Strongly recommended default for Parameters
For any prompt that generates factual or technical output (test cases, code, analysis from a
document), recommend this anti-hallucination block unless the user opts out — it is what makes the
output trustworthy:
- Output must be deterministic (same input → same output).
- Every assertion must be traceable to a provided input.
- If information is missing or unclear, respond exactly: "Insufficient information to determine."
- If a detail is inferred, label it exactly: "Inference (low confidence)".
- Do not invent features, IDs, APIs, error codes, UI elements, or behavior.
- Do not assume default or "typical" system behavior.
Step 2 — Assemble
Fill the answers into this exact template.

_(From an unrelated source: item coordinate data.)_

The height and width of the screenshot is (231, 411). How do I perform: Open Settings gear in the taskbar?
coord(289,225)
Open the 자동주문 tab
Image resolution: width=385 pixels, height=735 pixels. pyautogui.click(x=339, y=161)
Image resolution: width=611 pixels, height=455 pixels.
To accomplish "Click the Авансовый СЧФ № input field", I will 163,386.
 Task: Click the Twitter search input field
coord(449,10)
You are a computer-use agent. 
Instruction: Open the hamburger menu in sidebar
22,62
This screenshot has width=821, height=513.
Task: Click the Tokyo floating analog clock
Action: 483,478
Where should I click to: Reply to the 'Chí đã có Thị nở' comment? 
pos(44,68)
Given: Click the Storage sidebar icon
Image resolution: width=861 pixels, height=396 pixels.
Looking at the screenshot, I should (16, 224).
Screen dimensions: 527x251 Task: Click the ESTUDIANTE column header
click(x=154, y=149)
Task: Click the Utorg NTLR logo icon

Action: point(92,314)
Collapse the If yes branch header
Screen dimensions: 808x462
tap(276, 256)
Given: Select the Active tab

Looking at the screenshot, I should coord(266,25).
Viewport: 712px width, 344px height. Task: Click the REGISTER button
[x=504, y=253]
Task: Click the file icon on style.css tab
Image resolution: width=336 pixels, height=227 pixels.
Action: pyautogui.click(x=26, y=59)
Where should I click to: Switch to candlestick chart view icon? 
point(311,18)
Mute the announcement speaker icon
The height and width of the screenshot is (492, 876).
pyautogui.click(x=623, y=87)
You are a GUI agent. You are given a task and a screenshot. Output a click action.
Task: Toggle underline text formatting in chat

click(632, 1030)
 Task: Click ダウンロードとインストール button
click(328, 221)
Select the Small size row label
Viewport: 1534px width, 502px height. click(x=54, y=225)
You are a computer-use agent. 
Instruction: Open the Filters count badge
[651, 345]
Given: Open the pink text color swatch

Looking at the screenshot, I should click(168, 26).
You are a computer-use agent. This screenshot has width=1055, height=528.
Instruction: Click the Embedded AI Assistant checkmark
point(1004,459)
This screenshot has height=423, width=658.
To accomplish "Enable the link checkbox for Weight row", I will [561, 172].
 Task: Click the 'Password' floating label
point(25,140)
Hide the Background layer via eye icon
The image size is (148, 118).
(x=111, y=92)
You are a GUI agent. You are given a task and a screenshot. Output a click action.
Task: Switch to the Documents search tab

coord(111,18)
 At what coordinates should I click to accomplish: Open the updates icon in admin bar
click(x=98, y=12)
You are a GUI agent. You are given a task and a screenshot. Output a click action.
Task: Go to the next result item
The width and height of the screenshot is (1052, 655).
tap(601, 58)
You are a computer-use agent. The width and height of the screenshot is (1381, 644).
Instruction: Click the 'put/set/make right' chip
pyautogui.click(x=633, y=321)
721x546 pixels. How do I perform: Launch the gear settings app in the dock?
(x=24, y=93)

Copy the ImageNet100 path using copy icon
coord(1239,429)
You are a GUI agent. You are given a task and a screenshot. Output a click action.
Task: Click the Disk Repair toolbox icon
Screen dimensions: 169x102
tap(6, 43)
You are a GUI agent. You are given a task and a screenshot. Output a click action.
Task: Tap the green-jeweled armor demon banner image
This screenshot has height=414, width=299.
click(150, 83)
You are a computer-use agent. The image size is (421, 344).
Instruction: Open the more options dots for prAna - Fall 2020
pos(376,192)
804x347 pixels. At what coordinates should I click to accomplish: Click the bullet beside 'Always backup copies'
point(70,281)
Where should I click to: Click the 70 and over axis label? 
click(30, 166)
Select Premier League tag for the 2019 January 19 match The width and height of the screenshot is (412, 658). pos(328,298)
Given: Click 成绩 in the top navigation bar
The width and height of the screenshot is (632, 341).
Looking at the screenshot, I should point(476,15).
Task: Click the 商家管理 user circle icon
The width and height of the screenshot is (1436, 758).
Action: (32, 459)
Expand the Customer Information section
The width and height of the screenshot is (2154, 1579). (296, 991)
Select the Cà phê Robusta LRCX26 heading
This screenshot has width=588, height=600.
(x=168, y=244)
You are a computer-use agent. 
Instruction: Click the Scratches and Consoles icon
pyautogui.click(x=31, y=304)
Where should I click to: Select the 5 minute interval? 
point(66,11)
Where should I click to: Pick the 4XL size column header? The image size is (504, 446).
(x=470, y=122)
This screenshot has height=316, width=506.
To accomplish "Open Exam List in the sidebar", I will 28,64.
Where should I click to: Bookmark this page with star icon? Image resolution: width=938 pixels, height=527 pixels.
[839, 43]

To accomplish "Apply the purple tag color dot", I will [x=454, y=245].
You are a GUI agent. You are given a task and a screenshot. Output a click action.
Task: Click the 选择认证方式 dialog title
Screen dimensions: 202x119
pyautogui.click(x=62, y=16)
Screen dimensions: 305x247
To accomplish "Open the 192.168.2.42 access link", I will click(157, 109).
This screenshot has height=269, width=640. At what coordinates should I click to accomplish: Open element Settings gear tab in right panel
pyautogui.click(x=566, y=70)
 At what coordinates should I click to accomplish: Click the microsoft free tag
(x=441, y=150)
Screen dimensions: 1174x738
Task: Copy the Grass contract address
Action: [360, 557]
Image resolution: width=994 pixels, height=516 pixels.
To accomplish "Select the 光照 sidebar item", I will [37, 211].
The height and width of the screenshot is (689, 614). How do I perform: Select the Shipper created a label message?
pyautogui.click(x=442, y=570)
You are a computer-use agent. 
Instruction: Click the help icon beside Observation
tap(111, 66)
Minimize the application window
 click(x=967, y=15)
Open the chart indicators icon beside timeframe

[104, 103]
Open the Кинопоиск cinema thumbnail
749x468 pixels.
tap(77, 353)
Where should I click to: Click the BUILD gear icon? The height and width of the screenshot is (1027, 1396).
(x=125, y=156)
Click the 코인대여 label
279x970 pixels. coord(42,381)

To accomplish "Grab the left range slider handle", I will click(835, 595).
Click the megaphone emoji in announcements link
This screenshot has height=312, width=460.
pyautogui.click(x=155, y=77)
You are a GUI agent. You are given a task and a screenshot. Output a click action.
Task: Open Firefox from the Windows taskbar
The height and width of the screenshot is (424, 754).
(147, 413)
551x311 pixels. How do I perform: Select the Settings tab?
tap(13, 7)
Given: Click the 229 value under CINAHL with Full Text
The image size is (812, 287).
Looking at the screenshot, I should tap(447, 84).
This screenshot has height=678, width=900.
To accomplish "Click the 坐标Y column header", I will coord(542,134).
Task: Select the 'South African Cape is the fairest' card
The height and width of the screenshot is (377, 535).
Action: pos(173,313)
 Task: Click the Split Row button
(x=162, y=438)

Keep every heading even if a section is short.
### R — Role
<persona>
### I — Instructions
1. <step>
2. <step>
...
Do NOT:
- <rule>
- <rule>
### C — Context
- <background / product / inputs>
### E — Example
<one sample row or snippet>
### P — Parameters
- <constraint>
- <constraint>
### O — Output
- Format: <format>
- Columns / structure: <exact spec, in order>
### T — Tone
<style>
Step 3 — Deliver
Present the finished prompt in one fenced code block so the user can copy it in a single
action. Add a one-line note above it on how to use it (e.g., "paste this into your AI tool and
attach the PRD"). Do not bury the prompt in commentary.
Step 4 — Refine
Ask if anything is off. Common fixes: tighten the "Don't" list, dedupe output columns, resolve
conflicts between the objective and the instructions (e.g., "10 test cases" vs "complete
coverage"), or swap an ill-fitting tone (e.g., "code-only" doesn't suit a CSV deliverable).
Guardrails When Cleaning Up an Existing Prompt
When the user hands over a draft to "fix into RICE-POT," watch for and flag these:
- Duplicate or redundant output columns — merge them and tell the user what you removed.
- Objective vs. Instructions conflicts — e.g., a fixed count vs. "complete coverage." Pick one and confirm.
- Tone that doesn't match the output — "code-only" is for code, not for a CSV/table deliverable; use "output-only, no commentary" instead.
- Role bleeding into the task — keep the persona in R and the task steps in I.
Always tell the user what you changed and why in a few short lines — don't silently rewrite.
Worked Example
A complete before/after — a messy test-case prompt cleaned into RICE-POT — is in
references/worked-example.md. Read it when you need a concrete reference for assembly, or to show
a user what a finished prompt looks like.
A blank fill-in template is in references/blank-template.md.